Dresden (epd). Im Prozess gegen die mutmaßliche Linksextremistin Lina E. und drei weitere Angeklagte hat die Verteidigung die Bundesanwaltschaft und den Senat des Oberverwaltungsgerichts scharf kritisiert. Es sei ein politisch motiviertes Verfahren geführt worden, sagte Verteidiger Ulrich von Klinggräff am Mittwoch beim Prozess in Dresden. Die Bundesanwaltschaft betreibe „politische Justiz“. Der Berliner Anwalt vertritt die Hauptangeklagte Lina E. vor dem Oberlandesgericht.
Von Klinggräff betonte, die Anklage sei von „Einseitigkeit und unbedingtem Verfolgungseifer“ geprägt. So etwa hätte strafmildernd berücksichtigt werden können, dass die Angeklagten nicht aus eigennützigen Motiven gehandelt hätten, sondern „der faschistischen Gefahr begegnen wollten“. Stattdessen würde eine „politisch motivierte Gleichsetzung linker und rechter Gewalt“ betrieben.
Das Verfahren sei von öffentlicher Vorverurteilung und Voreingenommenheit durchzogen, sagte der Verteidiger. Lina E. habe „massive Verletzung ihrer Persönlichkeitsrechte“ erfahren müssen. Es habe „exzessive Sicherheitsmaßnahmen, mediale Inszenierung und öffentliche Verleumdung“ gegeben. Seine Mandantin sei zudem seit ihrer Verhaftung „jeglicher Privatsphäre“ beraubt worden.
Die mutmaßliche Rädelsführerin Lina E. sowie drei Männer sind wegen tätlicher Angriffe auf Rechtsextreme angeklagt. Sie sollen eine linksextremistische kriminelle Vereinigung gegründet haben. Die Bundesanwaltschaft hatte für die Leipziger Studentin Lina E. eine achtjährige Haftstrafe gefordert.
Verteidiger von Klinggräff kritisierte auch den Senat scharf. Es gebe einen „Schulterschluss zwischen Gericht und Anklagebehörde“, sagte er. Richter und Richterinnen seien „nicht zu einer kritischen Überprüfung der Anklage der Bundesanwaltschaft in der Lage“. Der Senat habe kein eigenes Interesse gezeigt, die Anklagepunkte zu hinterfragen und aufzuklären. Eine „kritische Durchleuchtung der Hypothese und Schlussfolgerungen der Bundesanwaltschaft“ habe nicht stattgefunden. Stattdessen sei „eine gemeinsame Front“ gegen die Angeklagten aufgebaut worden.

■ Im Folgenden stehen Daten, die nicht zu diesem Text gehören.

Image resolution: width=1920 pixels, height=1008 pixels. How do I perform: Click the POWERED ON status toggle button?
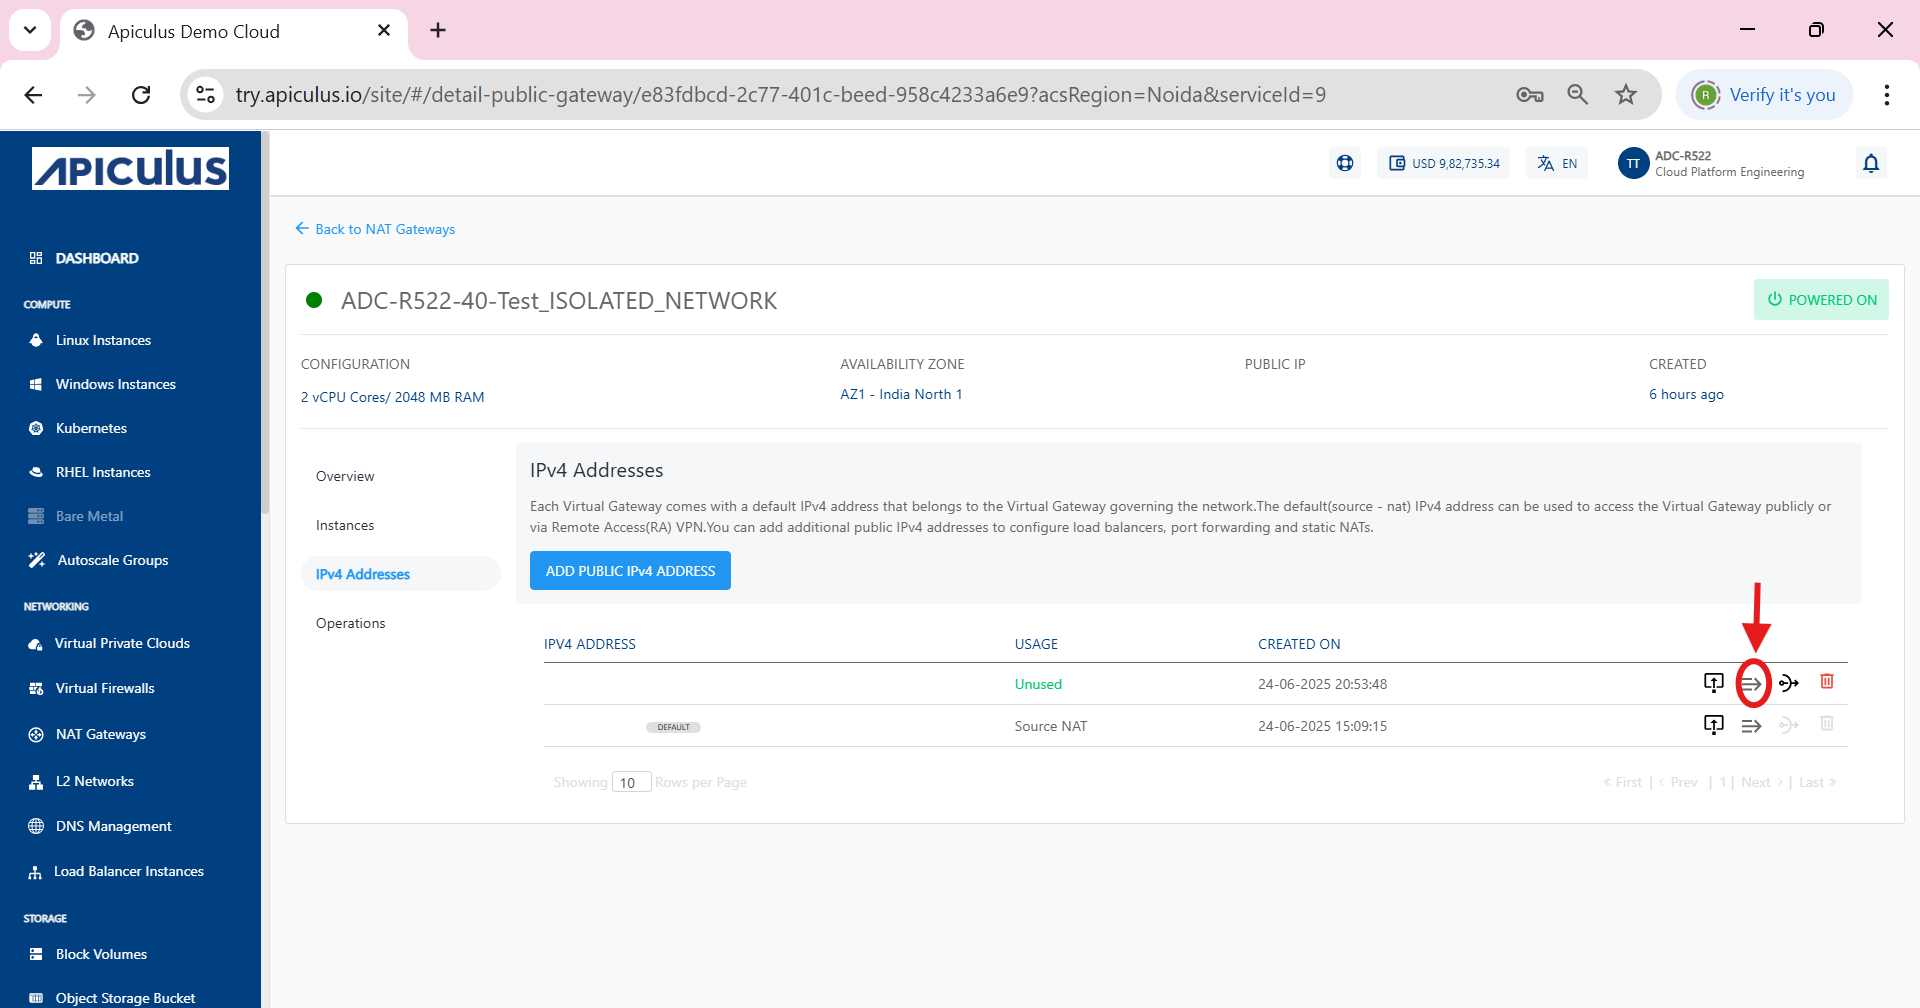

In seinem ausführlichen Plädoyer ging der Berliner Anwalt detailliert auf eine mutmaßliche Beteiligung von Lina E. bei einzelnen Taten ein. Aus der Aussage des Kronzeugen nehme sich die Bundesanwaltschaft heraus, was zu ihrer Auffassung passe. Das sei „Rosinenpickerei“. Das Plädoyer vor dem Oberlandesgericht Dresden sollte am Nachmittag fortgesetzt werden. Der Vortrag des Anwalts wurde im Verhandlungssaal von zahlreichen mutmaßlichen Sympathisanten der linken Szene verfolgt.
Der Prozess hatte im September 2021 begonnen. Lina E. war Ende 2020 festgenommen worden und sitzt in Untersuchungshaft. Die drei mitbeschuldigten Männer aus Leipzig und Berlin sind derzeit auf freiem Fuß. Das Urteil wird am 10. Mai erwartet. Die linke Szene kündigte bereits Proteste an.